Though Aggarwal is yet to enter ODI cricket, he averages 48.71, striking at 100.72 with 14 fifties in 12 tons in domestic One Day cricket. MS Dhoni's slowness in batting especially to begin with, and against the spinners, has been a major talking point in the tournament, yet Captain Kohli is backing the veteran keeper batsman and former World Cup winning captain.

Kedhar Jadhav himself may not be aware of any sort of reason for his existence in the current Indian XI, as he hardly bowled and also not made any major contribution to the team excluding the half-century against Afganistan, while also being an underwhelming fielder and also injury- prone. The ever-reliable fielder, a much-improved batsman and always a handy bowler, Jadeja would be an apt replacement. Similarly, in case if Bhuvaneshwar would return tomorrow, one among the "KulCha duo" would have to make way for him without a doubt, especially when their figures in the last match is taken to focus (Chahal 0/88 (10), the most expensive spell by an Indian spinner in ODIs and Kuldeep 0/72(10) ). Bhuvaneshwar's entry would add solidity to the lower order. Even if Bhuvaneshwar doesn't come in, one of these two would be replaced with Jadeja, and Dinesh Karthik might get in in place of Jadhav. Shami and Bumrah would continue their new ball duty.

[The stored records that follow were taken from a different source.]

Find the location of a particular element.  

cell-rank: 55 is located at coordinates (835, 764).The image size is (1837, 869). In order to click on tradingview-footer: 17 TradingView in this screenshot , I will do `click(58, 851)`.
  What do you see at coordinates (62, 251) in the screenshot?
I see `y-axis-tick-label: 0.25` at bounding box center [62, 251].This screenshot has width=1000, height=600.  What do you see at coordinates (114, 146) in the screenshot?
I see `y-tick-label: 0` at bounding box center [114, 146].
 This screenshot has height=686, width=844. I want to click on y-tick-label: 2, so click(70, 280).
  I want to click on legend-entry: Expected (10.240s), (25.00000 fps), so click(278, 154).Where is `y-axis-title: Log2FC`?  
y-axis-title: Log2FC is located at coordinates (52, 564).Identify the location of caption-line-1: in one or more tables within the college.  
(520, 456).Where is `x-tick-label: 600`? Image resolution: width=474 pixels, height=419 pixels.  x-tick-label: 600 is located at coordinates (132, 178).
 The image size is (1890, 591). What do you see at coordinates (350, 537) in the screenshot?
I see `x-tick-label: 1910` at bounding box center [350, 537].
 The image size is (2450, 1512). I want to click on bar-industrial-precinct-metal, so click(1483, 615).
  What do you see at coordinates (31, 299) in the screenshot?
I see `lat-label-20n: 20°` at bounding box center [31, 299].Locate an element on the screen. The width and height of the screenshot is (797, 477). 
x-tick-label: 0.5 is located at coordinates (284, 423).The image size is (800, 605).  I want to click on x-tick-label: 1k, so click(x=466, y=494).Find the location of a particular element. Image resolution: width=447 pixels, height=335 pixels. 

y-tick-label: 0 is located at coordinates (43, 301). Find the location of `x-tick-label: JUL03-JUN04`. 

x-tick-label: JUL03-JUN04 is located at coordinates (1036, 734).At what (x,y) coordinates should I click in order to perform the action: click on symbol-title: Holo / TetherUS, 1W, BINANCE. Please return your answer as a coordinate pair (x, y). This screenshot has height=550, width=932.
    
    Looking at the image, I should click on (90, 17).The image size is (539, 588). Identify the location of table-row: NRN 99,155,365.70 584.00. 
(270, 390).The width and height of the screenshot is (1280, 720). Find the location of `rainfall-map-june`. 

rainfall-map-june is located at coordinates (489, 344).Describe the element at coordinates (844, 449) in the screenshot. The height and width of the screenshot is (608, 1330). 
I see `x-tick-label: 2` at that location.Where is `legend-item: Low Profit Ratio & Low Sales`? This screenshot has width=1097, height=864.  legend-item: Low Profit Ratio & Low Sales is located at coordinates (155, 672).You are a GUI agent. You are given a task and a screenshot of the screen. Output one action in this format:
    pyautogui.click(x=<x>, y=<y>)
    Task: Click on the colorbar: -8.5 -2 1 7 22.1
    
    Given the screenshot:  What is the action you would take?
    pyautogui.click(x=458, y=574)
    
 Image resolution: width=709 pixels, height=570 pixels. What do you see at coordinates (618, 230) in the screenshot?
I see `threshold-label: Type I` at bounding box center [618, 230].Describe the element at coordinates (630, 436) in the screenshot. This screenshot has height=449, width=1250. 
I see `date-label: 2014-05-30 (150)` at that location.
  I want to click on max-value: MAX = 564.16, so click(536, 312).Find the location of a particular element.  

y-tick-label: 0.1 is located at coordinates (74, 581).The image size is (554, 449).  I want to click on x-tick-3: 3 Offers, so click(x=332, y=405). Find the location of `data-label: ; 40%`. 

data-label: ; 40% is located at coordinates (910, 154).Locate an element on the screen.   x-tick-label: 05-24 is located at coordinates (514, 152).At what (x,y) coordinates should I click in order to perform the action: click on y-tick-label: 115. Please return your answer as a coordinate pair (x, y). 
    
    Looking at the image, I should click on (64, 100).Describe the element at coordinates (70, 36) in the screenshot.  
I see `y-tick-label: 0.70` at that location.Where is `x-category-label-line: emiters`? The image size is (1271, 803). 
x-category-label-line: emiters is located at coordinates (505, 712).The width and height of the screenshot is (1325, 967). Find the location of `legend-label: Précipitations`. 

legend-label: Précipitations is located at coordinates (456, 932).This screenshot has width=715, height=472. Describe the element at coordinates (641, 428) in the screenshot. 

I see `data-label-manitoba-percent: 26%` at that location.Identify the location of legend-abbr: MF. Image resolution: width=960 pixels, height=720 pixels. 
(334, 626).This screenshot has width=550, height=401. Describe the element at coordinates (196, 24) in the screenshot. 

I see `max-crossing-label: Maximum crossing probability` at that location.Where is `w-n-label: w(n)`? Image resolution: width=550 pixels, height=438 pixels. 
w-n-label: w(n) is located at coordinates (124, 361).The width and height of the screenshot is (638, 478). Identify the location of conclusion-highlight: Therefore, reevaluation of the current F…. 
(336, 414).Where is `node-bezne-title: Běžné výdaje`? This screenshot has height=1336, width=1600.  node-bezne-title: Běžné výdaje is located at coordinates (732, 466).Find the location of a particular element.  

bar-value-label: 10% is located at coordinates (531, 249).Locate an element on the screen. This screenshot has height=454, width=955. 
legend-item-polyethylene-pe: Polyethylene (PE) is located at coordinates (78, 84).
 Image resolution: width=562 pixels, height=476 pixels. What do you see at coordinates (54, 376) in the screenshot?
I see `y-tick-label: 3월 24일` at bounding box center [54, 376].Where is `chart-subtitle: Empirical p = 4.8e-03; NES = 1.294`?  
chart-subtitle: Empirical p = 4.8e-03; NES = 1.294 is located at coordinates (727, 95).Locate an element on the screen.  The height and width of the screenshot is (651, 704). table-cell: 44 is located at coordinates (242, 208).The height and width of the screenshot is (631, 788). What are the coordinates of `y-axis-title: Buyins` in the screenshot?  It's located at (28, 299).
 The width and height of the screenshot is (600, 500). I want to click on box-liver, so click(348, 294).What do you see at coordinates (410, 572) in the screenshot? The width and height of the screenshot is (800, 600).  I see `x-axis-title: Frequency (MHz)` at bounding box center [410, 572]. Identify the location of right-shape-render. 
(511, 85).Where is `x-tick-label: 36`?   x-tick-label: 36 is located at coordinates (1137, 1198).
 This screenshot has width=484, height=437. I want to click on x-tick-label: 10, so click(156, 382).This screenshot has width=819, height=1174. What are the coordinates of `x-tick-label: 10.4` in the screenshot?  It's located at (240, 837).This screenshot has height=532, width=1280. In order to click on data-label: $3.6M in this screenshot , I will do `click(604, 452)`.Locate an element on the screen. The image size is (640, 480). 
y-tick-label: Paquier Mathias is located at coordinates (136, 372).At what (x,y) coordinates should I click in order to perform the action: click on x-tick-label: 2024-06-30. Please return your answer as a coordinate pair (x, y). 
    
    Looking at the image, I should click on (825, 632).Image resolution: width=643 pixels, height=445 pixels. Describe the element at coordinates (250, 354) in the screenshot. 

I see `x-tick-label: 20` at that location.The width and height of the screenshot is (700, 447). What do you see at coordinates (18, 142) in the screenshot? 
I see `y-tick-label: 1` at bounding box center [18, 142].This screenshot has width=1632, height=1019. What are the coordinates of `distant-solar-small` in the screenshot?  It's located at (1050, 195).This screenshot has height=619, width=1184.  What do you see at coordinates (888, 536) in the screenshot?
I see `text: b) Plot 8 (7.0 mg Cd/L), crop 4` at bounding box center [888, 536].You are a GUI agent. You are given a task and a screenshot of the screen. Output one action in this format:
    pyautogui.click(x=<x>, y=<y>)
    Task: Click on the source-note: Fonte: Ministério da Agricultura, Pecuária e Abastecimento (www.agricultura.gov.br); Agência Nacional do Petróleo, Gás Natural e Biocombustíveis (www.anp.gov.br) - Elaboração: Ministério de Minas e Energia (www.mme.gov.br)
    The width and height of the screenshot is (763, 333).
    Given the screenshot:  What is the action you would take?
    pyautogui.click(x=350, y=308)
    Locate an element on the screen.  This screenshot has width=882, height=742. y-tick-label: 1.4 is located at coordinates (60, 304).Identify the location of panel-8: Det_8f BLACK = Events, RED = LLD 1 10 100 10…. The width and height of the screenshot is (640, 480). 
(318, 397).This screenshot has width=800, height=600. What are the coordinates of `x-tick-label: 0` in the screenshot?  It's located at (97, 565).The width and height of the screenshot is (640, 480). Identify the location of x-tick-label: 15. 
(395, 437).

The same track which was used for Sunday's match will be in use for this match too and once again it is likely to favour the team batting first and slow down as the match progresses. This means one square boundary will be shorter than the other.

Bangladesh (probable): 1 Tamim Iqbal, 2 Soumya Sarkar, 3 Shakib Al Hasan, 4 Mushfiqur Rahim (wk), 5 Liton Das, 6 Mahmudullah, 7 Mosaddek Hossain, 8 Mehidy Hasan, 9 Mohammad Saifuddin, 10 Mashrafe Mortaza (capt), 11 Mustafizur Rahman

India (probable): 1 KL Rahul, 2 Rohit Sharma, 3 Virat Kohli (capt), 4 Rishabh Pant, 5 MS Dhoni (wk), 6 Kedar Jadhav, 7 Hardik Pandya, 8 Bhuvneshwar Kumar, 9 Kuldeep Yadav/Yuzvendra Chahal, 10 Mohammed Shami, 11 Jasprit Bumrah

Soumya Sarkar is one of only six batsmen in ODI history to score more than 1000 runs as an opener at a 30-plus average and a strike rate of over 100.

If he scores 53, Mahmudullah will become the fourth Bangladesh batsman to score 4000 ODI runs.

Jasprit Bumrah is five wickets short - and Kuldeep Yadav eight wickets short - of 100 in ODIs.